> _SUPPLIED INFORMATION_:
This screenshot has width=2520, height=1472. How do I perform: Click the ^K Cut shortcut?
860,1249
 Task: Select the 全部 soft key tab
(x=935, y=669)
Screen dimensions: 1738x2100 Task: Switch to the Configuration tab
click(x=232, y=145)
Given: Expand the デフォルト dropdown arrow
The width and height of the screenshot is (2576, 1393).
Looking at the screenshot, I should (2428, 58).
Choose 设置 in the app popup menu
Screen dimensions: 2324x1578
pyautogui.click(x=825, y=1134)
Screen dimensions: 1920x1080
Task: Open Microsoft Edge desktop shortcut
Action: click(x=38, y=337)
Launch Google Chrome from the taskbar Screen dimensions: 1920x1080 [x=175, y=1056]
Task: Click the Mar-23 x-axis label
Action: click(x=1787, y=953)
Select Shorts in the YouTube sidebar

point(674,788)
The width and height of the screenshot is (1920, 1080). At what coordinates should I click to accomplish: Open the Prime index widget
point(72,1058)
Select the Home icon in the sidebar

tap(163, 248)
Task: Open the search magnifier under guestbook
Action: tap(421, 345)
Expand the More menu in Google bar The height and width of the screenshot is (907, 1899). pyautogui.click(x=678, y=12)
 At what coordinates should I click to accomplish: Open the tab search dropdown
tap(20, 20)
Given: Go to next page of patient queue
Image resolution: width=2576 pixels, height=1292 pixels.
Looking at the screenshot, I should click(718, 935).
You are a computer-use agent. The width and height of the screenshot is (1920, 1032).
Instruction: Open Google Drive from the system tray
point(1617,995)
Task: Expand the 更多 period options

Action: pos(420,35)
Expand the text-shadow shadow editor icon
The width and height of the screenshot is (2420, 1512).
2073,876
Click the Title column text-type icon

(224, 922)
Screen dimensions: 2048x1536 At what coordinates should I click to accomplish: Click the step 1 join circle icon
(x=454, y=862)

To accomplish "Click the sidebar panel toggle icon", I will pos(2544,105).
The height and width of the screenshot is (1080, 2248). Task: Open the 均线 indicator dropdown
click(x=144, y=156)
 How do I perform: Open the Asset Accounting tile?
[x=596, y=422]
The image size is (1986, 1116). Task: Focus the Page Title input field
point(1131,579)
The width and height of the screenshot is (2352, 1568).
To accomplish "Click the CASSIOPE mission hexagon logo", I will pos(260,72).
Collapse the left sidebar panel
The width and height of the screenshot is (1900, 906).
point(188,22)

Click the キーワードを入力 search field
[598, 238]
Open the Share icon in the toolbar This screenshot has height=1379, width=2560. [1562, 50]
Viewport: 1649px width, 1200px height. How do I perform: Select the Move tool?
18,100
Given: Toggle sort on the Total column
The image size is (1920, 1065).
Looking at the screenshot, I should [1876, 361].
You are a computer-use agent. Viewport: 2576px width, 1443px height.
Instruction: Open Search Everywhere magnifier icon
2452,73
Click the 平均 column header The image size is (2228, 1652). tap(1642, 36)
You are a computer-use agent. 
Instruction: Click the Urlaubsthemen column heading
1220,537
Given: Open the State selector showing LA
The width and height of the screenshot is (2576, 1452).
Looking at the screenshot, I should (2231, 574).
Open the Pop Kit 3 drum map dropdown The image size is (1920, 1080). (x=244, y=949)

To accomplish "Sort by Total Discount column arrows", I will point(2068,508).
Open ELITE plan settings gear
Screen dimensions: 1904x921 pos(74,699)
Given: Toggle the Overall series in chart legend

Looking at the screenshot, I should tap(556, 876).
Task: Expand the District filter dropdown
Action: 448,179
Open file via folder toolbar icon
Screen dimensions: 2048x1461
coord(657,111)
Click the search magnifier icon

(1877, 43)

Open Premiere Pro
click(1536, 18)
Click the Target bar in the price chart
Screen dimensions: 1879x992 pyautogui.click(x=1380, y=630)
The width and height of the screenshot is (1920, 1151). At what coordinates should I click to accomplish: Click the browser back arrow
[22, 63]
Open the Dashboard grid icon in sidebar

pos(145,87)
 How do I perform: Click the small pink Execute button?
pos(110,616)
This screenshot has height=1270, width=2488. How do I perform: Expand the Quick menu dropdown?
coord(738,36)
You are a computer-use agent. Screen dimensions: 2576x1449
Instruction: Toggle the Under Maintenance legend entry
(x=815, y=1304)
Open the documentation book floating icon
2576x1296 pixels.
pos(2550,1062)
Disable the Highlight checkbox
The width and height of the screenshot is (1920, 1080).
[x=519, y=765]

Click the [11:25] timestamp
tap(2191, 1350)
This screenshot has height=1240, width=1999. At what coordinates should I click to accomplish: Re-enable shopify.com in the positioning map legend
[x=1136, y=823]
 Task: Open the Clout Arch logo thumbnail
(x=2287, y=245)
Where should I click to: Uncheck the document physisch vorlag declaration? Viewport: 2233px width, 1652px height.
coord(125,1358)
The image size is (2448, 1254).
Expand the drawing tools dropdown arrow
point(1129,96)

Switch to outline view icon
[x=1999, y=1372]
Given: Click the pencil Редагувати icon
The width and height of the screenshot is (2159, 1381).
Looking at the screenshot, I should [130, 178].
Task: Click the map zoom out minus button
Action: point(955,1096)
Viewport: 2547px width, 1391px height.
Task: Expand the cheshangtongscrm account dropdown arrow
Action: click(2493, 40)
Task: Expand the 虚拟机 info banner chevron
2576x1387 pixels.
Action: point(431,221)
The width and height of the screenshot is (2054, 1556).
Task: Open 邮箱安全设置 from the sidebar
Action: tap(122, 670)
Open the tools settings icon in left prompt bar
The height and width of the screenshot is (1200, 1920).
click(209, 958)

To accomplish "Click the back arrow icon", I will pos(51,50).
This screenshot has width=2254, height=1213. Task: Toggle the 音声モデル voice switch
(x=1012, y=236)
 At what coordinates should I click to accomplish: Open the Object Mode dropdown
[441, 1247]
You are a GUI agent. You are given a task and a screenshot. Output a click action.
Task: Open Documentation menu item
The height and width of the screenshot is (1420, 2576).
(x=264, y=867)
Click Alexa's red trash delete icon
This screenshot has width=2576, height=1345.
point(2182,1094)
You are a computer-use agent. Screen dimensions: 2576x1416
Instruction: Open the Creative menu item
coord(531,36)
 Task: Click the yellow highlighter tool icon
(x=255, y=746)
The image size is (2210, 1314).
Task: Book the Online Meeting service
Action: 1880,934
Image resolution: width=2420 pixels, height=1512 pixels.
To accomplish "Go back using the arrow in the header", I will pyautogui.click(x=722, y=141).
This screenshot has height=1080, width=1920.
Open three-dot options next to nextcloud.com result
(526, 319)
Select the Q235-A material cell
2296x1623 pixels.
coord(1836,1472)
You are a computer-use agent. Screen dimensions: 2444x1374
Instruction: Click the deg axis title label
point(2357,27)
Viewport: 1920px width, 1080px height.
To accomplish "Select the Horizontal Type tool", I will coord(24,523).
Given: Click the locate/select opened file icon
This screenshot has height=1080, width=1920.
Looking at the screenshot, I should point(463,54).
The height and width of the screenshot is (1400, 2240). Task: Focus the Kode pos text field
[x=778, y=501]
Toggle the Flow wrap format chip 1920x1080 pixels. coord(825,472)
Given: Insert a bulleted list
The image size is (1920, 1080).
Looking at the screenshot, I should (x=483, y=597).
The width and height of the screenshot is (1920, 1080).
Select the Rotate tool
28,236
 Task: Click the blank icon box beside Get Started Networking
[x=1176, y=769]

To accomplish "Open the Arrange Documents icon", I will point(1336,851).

> _WORK TO BE COMPLETED_:
Transcribe the records exactly as they appear.

> _EXERCISE RESPONSE_:
This screenshot has width=2520, height=1472. How do I perform: Click the ^K Cut shortcut?
860,1249
 Task: Select the 全部 soft key tab
(x=935, y=669)
Screen dimensions: 1738x2100 Task: Switch to the Configuration tab
click(x=232, y=145)
Given: Expand the デフォルト dropdown arrow
The width and height of the screenshot is (2576, 1393).
Looking at the screenshot, I should (2428, 58).
Choose 设置 in the app popup menu
Screen dimensions: 2324x1578
pyautogui.click(x=825, y=1134)
Screen dimensions: 1920x1080
Task: Open Microsoft Edge desktop shortcut
Action: click(x=38, y=337)
Launch Google Chrome from the taskbar Screen dimensions: 1920x1080 [x=175, y=1056]
Task: Click the Mar-23 x-axis label
Action: click(x=1787, y=953)
Select Shorts in the YouTube sidebar

point(674,788)
The width and height of the screenshot is (1920, 1080). At what coordinates should I click to accomplish: Open the Prime index widget
point(72,1058)
Select the Home icon in the sidebar

tap(163, 248)
Task: Open the search magnifier under guestbook
Action: tap(421, 345)
Expand the More menu in Google bar The height and width of the screenshot is (907, 1899). pyautogui.click(x=678, y=12)
 At what coordinates should I click to accomplish: Open the tab search dropdown
tap(20, 20)
Given: Go to next page of patient queue
Image resolution: width=2576 pixels, height=1292 pixels.
Looking at the screenshot, I should click(718, 935).
You are a computer-use agent. The width and height of the screenshot is (1920, 1032).
Instruction: Open Google Drive from the system tray
point(1617,995)
Task: Expand the 更多 period options

Action: pos(420,35)
Expand the text-shadow shadow editor icon
The width and height of the screenshot is (2420, 1512).
2073,876
Click the Title column text-type icon

(224, 922)
Screen dimensions: 2048x1536 At what coordinates should I click to accomplish: Click the step 1 join circle icon
(x=454, y=862)

To accomplish "Click the sidebar panel toggle icon", I will pos(2544,105).
The height and width of the screenshot is (1080, 2248). Task: Open the 均线 indicator dropdown
click(x=144, y=156)
 How do I perform: Open the Asset Accounting tile?
[x=596, y=422]
The image size is (1986, 1116). Task: Focus the Page Title input field
point(1131,579)
The width and height of the screenshot is (2352, 1568).
To accomplish "Click the CASSIOPE mission hexagon logo", I will pos(260,72).
Collapse the left sidebar panel
The width and height of the screenshot is (1900, 906).
point(188,22)

Click the キーワードを入力 search field
[598, 238]
Open the Share icon in the toolbar This screenshot has height=1379, width=2560. [1562, 50]
Viewport: 1649px width, 1200px height. How do I perform: Select the Move tool?
18,100
Given: Toggle sort on the Total column
The image size is (1920, 1065).
Looking at the screenshot, I should [1876, 361].
You are a computer-use agent. Viewport: 2576px width, 1443px height.
Instruction: Open Search Everywhere magnifier icon
2452,73
Click the 平均 column header The image size is (2228, 1652). tap(1642, 36)
You are a computer-use agent. 
Instruction: Click the Urlaubsthemen column heading
1220,537
Given: Open the State selector showing LA
The width and height of the screenshot is (2576, 1452).
Looking at the screenshot, I should (2231, 574).
Open the Pop Kit 3 drum map dropdown The image size is (1920, 1080). (x=244, y=949)

To accomplish "Sort by Total Discount column arrows", I will point(2068,508).
Open ELITE plan settings gear
Screen dimensions: 1904x921 pos(74,699)
Given: Toggle the Overall series in chart legend

Looking at the screenshot, I should tap(556, 876).
Task: Expand the District filter dropdown
Action: 448,179
Open file via folder toolbar icon
Screen dimensions: 2048x1461
coord(657,111)
Click the search magnifier icon

(1877, 43)

Open Premiere Pro
click(1536, 18)
Click the Target bar in the price chart
Screen dimensions: 1879x992 pyautogui.click(x=1380, y=630)
The width and height of the screenshot is (1920, 1151). At what coordinates should I click to accomplish: Click the browser back arrow
[22, 63]
Open the Dashboard grid icon in sidebar

pos(145,87)
 How do I perform: Click the small pink Execute button?
pos(110,616)
This screenshot has height=1270, width=2488. How do I perform: Expand the Quick menu dropdown?
coord(738,36)
You are a computer-use agent. Screen dimensions: 2576x1449
Instruction: Toggle the Under Maintenance legend entry
(x=815, y=1304)
Open the documentation book floating icon
2576x1296 pixels.
pos(2550,1062)
Disable the Highlight checkbox
The width and height of the screenshot is (1920, 1080).
[x=519, y=765]

Click the [11:25] timestamp
tap(2191, 1350)
This screenshot has height=1240, width=1999. At what coordinates should I click to accomplish: Re-enable shopify.com in the positioning map legend
[x=1136, y=823]
 Task: Open the Clout Arch logo thumbnail
(x=2287, y=245)
Where should I click to: Uncheck the document physisch vorlag declaration? Viewport: 2233px width, 1652px height.
coord(125,1358)
The image size is (2448, 1254).
Expand the drawing tools dropdown arrow
point(1129,96)

Switch to outline view icon
[x=1999, y=1372]
Given: Click the pencil Редагувати icon
The width and height of the screenshot is (2159, 1381).
Looking at the screenshot, I should [130, 178].
Task: Click the map zoom out minus button
Action: point(955,1096)
Viewport: 2547px width, 1391px height.
Task: Expand the cheshangtongscrm account dropdown arrow
Action: click(2493, 40)
Task: Expand the 虚拟机 info banner chevron
2576x1387 pixels.
Action: point(431,221)
The width and height of the screenshot is (2054, 1556).
Task: Open 邮箱安全设置 from the sidebar
Action: tap(122, 670)
Open the tools settings icon in left prompt bar
The height and width of the screenshot is (1200, 1920).
click(209, 958)

To accomplish "Click the back arrow icon", I will pos(51,50).
This screenshot has width=2254, height=1213. Task: Toggle the 音声モデル voice switch
(x=1012, y=236)
 At what coordinates should I click to accomplish: Open the Object Mode dropdown
[441, 1247]
You are a GUI agent. You are given a task and a screenshot. Output a click action.
Task: Open Documentation menu item
The height and width of the screenshot is (1420, 2576).
(x=264, y=867)
Click Alexa's red trash delete icon
This screenshot has width=2576, height=1345.
point(2182,1094)
You are a computer-use agent. Screen dimensions: 2576x1416
Instruction: Open the Creative menu item
coord(531,36)
 Task: Click the yellow highlighter tool icon
(x=255, y=746)
The image size is (2210, 1314).
Task: Book the Online Meeting service
Action: 1880,934
Image resolution: width=2420 pixels, height=1512 pixels.
To accomplish "Go back using the arrow in the header", I will pyautogui.click(x=722, y=141).
This screenshot has height=1080, width=1920.
Open three-dot options next to nextcloud.com result
(526, 319)
Select the Q235-A material cell
2296x1623 pixels.
coord(1836,1472)
You are a computer-use agent. Screen dimensions: 2444x1374
Instruction: Click the deg axis title label
point(2357,27)
Viewport: 1920px width, 1080px height.
To accomplish "Select the Horizontal Type tool", I will coord(24,523).
Given: Click the locate/select opened file icon
This screenshot has height=1080, width=1920.
Looking at the screenshot, I should point(463,54).
The height and width of the screenshot is (1400, 2240). Task: Focus the Kode pos text field
[x=778, y=501]
Toggle the Flow wrap format chip 1920x1080 pixels. coord(825,472)
Given: Insert a bulleted list
The image size is (1920, 1080).
Looking at the screenshot, I should (x=483, y=597).
The width and height of the screenshot is (1920, 1080).
Select the Rotate tool
28,236
 Task: Click the blank icon box beside Get Started Networking
[x=1176, y=769]

To accomplish "Open the Arrange Documents icon", I will point(1336,851).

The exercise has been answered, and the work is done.